[Data entries]
====

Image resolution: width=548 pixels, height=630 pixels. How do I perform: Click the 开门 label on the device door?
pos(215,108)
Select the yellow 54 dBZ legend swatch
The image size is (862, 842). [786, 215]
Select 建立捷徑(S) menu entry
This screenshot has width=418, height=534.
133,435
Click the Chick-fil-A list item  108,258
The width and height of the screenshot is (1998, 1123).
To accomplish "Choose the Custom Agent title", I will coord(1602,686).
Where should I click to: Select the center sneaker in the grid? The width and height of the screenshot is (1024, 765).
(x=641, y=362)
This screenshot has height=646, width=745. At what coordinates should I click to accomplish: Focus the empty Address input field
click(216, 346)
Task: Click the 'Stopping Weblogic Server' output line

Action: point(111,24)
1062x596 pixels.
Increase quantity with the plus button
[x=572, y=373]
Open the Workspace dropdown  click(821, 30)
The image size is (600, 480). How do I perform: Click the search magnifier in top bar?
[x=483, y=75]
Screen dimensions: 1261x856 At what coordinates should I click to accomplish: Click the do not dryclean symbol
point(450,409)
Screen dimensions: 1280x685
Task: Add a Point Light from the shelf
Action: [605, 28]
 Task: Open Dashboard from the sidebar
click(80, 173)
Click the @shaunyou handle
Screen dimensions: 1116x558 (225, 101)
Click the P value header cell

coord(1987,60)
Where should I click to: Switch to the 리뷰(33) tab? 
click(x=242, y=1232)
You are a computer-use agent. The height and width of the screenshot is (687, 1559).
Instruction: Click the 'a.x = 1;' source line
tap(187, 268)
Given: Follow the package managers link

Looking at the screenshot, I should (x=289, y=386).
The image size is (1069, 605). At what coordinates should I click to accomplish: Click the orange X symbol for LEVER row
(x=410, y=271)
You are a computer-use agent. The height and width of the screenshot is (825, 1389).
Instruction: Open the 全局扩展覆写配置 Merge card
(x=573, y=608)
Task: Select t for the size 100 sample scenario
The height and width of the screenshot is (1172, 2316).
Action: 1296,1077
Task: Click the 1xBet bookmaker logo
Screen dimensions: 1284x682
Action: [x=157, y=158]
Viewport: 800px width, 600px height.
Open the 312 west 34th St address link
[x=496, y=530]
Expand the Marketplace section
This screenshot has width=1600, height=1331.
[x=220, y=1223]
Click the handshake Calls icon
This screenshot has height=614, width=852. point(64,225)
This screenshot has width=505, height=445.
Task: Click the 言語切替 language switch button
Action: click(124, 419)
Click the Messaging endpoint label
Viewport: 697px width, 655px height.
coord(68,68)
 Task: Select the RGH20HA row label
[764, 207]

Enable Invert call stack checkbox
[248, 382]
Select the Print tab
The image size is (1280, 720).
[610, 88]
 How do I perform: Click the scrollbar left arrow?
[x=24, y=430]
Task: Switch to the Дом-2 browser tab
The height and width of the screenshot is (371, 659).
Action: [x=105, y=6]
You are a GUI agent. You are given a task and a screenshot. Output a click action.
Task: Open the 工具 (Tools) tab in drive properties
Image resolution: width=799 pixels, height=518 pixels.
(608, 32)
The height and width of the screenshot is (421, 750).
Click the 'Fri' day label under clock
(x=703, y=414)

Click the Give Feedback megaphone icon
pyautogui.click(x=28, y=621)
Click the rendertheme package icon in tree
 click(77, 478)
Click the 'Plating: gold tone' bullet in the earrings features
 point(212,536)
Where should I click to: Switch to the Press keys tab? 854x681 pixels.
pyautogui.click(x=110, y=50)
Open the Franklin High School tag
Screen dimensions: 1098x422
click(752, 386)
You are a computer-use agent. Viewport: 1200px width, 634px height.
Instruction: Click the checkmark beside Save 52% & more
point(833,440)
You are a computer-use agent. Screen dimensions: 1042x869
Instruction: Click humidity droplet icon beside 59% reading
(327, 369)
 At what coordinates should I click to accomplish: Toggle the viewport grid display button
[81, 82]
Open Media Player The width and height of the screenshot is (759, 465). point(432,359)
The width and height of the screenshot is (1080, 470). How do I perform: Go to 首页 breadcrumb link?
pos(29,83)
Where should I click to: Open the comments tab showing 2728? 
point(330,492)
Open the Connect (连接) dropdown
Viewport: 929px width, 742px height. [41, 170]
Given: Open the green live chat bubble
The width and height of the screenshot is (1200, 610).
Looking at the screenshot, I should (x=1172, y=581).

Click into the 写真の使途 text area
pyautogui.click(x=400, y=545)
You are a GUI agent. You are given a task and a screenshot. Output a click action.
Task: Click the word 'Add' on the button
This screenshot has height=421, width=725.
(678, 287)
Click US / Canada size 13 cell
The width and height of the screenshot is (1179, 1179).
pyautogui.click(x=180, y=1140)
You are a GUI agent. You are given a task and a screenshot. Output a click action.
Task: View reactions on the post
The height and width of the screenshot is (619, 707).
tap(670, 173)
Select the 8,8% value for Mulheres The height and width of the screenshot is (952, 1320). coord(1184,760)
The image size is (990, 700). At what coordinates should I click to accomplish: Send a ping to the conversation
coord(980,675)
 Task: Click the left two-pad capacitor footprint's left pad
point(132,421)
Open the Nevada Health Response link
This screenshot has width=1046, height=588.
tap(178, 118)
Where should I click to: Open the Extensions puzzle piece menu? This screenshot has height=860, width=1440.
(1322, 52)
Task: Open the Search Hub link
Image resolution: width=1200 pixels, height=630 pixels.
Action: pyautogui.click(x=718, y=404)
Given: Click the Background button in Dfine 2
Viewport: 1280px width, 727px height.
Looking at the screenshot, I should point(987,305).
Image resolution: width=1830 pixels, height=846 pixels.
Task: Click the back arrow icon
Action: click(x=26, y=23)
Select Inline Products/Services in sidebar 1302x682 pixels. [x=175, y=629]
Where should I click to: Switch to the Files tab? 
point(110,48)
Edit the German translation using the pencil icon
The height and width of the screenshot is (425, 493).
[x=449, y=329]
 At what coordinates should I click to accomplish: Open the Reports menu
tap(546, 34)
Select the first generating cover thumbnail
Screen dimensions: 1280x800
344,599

====

Taking every line of the records above into account, tally those that contain "computer" and give only the total.

4